• **EXERCISE AIM**:
Please report how many lines in the records below contain the word "computer", giving only that number.

• **ENTRIES PROVIDED**:
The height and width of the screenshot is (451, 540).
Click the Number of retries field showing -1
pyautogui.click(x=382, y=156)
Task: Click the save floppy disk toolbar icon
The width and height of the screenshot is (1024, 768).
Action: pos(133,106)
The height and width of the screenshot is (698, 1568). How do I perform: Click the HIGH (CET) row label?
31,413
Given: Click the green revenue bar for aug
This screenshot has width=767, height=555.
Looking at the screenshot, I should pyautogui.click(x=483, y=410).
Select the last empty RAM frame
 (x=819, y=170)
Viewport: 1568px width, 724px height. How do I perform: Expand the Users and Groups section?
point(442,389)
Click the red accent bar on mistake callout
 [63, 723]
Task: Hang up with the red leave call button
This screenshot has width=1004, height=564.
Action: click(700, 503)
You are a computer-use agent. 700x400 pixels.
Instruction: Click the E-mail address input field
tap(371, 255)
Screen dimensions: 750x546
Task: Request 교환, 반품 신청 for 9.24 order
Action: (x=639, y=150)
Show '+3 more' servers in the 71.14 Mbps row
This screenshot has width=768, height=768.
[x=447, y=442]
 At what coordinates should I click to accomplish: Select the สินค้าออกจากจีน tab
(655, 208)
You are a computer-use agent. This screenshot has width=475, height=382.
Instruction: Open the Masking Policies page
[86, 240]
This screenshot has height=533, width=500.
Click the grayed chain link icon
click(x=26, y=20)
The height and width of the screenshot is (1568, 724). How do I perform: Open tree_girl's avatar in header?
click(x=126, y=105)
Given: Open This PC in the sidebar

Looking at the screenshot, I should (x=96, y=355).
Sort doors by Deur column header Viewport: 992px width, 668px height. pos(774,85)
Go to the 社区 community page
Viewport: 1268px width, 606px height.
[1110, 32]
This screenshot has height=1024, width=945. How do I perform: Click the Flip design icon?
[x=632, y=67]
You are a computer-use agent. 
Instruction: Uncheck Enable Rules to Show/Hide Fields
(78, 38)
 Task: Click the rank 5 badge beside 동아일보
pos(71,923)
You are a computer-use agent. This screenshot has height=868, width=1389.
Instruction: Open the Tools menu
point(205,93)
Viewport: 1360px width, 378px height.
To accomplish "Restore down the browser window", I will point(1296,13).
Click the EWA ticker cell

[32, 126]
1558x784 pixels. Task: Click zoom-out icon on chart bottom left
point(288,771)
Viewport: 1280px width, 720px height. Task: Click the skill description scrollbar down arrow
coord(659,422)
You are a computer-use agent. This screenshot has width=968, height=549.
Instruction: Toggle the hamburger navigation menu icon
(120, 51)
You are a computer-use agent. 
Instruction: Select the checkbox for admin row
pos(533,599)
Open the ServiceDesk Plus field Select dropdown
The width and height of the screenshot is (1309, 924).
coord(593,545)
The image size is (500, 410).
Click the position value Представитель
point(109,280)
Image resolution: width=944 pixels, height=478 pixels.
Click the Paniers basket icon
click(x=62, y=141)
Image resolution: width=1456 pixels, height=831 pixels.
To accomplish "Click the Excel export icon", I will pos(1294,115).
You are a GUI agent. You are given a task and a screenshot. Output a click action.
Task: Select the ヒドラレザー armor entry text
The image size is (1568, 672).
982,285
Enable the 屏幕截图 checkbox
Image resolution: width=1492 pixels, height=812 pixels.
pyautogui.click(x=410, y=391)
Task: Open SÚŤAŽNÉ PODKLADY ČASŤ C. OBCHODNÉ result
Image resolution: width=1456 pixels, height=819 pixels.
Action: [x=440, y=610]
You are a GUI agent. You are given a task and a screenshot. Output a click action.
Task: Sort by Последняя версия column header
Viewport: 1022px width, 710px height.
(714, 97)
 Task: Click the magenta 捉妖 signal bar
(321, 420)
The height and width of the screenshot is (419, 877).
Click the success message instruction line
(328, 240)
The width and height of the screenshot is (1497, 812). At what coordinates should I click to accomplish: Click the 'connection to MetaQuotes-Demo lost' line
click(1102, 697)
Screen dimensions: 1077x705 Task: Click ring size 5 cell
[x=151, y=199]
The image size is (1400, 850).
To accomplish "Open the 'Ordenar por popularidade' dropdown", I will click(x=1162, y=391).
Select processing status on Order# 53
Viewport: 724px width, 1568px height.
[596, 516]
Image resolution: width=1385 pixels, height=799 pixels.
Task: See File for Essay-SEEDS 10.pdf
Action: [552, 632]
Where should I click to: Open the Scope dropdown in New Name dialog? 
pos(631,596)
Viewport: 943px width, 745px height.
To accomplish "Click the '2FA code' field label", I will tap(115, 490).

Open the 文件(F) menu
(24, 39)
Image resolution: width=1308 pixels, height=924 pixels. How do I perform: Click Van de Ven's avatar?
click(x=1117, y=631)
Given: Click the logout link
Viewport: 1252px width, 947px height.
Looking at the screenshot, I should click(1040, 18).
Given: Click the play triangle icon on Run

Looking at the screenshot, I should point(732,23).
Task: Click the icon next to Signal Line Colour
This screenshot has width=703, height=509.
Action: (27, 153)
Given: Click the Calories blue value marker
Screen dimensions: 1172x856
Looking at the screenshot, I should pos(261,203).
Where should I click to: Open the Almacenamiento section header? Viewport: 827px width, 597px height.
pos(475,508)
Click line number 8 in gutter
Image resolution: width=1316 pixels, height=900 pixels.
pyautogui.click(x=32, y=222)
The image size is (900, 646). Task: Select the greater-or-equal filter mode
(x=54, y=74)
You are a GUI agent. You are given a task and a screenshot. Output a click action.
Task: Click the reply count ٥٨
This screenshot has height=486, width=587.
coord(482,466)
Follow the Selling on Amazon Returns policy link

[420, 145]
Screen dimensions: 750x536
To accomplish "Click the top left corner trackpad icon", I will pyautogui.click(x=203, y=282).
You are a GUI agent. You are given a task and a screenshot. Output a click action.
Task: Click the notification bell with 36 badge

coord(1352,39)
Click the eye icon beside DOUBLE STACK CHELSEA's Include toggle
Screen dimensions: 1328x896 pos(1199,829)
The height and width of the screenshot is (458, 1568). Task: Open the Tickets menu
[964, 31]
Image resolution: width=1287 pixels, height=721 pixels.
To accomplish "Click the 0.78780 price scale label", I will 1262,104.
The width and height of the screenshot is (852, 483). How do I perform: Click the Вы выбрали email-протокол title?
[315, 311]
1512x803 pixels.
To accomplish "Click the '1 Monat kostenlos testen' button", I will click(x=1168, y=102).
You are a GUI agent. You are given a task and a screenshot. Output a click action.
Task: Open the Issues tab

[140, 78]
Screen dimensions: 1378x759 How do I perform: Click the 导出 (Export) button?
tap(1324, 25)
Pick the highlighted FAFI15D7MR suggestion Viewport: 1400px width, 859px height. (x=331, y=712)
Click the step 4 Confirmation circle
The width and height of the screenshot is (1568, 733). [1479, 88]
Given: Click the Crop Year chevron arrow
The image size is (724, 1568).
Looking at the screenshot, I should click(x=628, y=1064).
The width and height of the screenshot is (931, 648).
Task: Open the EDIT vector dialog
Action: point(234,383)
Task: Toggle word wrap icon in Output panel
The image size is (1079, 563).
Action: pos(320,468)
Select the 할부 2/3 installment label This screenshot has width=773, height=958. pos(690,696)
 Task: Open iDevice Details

• **TASK RESPONSE**:
6